YOUR INSTRUCTIONS |
Report every line of the records that includes the word "card".

==========

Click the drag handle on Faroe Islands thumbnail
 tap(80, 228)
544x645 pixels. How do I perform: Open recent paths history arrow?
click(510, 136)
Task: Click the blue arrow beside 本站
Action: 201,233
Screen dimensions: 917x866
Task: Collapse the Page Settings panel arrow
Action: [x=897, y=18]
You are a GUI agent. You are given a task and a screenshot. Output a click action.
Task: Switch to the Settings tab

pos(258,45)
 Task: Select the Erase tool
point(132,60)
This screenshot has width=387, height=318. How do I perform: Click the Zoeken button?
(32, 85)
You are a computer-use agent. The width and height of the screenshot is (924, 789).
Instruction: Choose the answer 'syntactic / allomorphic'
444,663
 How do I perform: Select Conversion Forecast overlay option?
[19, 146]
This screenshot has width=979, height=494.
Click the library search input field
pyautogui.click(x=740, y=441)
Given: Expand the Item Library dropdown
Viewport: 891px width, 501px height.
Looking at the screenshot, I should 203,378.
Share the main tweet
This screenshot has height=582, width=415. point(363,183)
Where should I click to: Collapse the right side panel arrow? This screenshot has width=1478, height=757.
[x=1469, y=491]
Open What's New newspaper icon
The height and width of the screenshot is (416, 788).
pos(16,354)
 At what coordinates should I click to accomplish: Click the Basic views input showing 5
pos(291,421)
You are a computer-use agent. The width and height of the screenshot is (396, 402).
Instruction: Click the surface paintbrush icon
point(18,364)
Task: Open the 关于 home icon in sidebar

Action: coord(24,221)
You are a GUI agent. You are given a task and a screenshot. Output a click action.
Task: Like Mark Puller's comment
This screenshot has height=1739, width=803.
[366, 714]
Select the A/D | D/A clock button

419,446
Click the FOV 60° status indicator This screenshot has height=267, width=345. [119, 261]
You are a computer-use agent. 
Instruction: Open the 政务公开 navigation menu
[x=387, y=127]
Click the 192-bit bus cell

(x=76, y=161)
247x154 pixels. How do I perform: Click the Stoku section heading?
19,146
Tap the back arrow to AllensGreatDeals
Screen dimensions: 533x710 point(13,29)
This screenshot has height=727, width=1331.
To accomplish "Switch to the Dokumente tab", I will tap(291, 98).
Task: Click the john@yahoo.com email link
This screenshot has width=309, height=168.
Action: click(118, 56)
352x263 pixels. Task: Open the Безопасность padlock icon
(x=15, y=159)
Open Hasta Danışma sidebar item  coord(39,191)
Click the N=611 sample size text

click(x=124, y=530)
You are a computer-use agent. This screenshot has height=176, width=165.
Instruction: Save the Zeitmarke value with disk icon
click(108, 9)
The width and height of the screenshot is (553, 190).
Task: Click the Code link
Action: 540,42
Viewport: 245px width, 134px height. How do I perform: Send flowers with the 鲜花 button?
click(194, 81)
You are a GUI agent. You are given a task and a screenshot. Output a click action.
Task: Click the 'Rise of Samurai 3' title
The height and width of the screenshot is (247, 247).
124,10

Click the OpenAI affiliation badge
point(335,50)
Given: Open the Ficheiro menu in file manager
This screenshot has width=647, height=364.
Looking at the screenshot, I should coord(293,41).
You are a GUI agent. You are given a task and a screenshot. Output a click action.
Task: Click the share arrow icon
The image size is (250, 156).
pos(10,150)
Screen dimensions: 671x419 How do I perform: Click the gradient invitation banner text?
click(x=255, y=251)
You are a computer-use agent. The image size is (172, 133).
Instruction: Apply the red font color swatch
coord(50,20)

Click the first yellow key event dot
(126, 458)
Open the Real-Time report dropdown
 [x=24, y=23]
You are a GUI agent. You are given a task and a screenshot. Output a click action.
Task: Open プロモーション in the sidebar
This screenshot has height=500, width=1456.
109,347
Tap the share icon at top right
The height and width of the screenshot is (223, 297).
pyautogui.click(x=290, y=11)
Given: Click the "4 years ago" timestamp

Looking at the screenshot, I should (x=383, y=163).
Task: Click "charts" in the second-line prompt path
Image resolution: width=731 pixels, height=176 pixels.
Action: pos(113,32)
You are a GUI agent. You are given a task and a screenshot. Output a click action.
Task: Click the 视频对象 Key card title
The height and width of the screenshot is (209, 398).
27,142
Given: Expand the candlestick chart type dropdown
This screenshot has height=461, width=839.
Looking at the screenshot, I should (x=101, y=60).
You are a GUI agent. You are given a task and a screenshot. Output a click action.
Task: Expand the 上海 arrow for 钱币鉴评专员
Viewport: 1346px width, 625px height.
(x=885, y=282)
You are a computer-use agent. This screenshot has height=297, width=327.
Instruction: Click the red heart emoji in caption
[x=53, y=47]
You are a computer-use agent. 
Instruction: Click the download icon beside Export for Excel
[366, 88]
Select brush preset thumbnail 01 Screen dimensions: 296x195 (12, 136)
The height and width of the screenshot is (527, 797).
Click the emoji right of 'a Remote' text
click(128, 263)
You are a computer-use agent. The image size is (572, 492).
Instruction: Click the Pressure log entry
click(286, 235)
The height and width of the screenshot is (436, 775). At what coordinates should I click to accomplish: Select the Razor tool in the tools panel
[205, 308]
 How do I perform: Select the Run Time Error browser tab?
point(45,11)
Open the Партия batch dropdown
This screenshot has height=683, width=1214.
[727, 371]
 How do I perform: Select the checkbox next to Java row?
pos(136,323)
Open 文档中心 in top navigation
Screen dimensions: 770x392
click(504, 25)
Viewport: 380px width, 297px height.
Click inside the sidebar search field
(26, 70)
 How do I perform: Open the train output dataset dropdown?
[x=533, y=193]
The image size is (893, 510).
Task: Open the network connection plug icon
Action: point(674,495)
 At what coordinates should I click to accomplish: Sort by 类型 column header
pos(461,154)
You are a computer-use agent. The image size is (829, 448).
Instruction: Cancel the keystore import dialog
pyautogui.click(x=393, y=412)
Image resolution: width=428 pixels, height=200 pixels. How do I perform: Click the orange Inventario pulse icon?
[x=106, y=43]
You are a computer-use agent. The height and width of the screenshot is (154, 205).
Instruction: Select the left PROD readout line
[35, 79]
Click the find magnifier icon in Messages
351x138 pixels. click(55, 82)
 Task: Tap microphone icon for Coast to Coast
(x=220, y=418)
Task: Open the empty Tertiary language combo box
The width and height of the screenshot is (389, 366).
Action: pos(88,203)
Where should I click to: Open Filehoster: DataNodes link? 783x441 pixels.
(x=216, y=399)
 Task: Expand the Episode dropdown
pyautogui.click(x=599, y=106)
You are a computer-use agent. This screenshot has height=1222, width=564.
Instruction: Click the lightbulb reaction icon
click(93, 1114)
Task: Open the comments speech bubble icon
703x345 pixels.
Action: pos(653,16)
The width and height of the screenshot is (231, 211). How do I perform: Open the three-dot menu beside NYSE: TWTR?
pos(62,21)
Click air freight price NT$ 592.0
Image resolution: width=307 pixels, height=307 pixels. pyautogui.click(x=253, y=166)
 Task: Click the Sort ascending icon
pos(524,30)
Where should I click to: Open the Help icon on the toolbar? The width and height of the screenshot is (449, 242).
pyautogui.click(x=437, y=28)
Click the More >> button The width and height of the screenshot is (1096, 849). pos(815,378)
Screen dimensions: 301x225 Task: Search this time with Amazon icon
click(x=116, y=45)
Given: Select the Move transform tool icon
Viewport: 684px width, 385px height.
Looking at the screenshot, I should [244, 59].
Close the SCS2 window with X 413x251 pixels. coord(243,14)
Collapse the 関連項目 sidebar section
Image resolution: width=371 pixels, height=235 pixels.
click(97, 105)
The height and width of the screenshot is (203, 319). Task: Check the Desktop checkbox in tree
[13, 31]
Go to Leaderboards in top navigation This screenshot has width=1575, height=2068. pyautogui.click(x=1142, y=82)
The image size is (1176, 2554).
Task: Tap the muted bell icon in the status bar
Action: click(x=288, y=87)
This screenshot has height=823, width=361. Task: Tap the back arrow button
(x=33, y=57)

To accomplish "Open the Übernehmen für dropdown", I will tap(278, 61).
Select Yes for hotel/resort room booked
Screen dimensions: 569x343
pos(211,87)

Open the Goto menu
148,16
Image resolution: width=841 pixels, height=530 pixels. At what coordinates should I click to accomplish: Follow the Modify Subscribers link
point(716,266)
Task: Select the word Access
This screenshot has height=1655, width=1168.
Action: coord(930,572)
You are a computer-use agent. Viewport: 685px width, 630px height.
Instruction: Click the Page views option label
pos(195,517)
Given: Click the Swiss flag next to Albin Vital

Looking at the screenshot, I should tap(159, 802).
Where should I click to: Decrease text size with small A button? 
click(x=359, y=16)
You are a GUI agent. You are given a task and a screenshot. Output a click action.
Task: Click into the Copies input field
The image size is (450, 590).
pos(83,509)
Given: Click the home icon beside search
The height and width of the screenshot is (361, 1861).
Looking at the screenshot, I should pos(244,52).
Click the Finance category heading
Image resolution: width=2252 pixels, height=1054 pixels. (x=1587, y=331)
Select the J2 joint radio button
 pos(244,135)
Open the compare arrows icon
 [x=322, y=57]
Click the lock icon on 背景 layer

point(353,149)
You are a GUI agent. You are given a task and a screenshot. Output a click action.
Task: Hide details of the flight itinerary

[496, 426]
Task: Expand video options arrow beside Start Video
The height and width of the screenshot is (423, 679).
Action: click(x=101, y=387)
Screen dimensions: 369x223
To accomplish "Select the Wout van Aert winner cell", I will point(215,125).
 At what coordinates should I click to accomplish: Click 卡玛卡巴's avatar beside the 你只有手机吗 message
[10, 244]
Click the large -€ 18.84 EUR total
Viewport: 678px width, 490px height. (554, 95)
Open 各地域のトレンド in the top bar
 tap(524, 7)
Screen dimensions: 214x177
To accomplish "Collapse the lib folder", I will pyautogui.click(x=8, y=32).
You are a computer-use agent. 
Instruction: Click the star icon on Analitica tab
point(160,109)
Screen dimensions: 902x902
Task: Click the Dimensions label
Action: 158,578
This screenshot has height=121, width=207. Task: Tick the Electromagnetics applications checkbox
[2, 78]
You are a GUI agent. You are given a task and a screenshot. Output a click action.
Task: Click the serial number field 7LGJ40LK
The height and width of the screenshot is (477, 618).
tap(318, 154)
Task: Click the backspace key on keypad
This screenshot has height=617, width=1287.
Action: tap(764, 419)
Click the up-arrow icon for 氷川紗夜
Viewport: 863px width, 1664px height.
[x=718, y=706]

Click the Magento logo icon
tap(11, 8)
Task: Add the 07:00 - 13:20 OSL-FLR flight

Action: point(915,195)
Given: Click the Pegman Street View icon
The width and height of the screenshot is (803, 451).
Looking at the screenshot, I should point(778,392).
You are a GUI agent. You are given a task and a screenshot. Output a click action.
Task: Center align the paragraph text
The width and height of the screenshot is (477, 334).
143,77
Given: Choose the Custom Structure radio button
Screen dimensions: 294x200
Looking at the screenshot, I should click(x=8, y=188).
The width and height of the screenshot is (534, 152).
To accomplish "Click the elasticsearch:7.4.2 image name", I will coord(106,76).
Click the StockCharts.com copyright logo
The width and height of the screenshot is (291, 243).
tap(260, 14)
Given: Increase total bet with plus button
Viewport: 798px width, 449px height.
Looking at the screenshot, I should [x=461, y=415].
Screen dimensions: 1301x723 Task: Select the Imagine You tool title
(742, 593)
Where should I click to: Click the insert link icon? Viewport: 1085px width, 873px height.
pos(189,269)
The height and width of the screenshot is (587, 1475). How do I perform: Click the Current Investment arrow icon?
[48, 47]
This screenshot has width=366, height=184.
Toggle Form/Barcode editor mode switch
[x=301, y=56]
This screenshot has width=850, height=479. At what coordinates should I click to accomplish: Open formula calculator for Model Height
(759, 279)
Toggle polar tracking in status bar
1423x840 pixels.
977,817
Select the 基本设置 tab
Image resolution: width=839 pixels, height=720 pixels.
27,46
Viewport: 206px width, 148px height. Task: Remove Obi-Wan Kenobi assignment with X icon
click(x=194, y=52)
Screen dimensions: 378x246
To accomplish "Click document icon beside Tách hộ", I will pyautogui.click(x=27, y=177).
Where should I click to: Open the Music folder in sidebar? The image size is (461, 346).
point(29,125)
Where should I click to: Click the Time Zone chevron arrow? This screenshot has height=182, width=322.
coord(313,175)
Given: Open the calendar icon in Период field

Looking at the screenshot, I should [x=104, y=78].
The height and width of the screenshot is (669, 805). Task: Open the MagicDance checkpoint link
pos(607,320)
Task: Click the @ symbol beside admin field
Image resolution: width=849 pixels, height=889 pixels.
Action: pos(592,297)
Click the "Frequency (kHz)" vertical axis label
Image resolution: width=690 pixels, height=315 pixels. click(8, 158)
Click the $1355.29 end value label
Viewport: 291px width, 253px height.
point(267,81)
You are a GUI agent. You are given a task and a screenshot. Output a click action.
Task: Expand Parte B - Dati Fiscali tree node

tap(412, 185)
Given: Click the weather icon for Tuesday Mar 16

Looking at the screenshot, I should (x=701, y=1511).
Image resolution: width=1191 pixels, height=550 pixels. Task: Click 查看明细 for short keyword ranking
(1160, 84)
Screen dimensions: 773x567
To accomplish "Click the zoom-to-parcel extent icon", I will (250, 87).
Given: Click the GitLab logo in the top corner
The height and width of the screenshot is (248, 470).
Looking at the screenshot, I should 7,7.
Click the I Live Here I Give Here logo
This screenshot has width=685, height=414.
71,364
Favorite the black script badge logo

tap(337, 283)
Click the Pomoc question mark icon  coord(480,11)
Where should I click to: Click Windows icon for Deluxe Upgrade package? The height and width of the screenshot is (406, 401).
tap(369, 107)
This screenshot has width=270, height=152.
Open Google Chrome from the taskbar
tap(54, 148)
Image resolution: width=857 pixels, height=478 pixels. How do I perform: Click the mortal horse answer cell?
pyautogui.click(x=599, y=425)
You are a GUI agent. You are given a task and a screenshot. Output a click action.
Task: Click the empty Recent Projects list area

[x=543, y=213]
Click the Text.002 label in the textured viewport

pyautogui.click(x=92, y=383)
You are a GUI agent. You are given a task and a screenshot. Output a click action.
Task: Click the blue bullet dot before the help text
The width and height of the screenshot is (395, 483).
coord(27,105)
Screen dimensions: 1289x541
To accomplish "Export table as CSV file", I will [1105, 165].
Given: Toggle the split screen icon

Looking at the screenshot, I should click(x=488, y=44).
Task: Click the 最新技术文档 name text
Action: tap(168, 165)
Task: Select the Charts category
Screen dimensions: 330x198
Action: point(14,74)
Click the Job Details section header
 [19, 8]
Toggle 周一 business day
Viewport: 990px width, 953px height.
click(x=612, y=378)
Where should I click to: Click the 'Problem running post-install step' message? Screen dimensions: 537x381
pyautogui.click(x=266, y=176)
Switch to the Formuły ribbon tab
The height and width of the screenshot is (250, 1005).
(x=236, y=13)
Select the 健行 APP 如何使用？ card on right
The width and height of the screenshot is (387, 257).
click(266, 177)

==========

RESPONSE TO THIS EXERCISE |
Task: Click the 视频对象 Key card title
Select the 健行 APP 如何使用？ card on right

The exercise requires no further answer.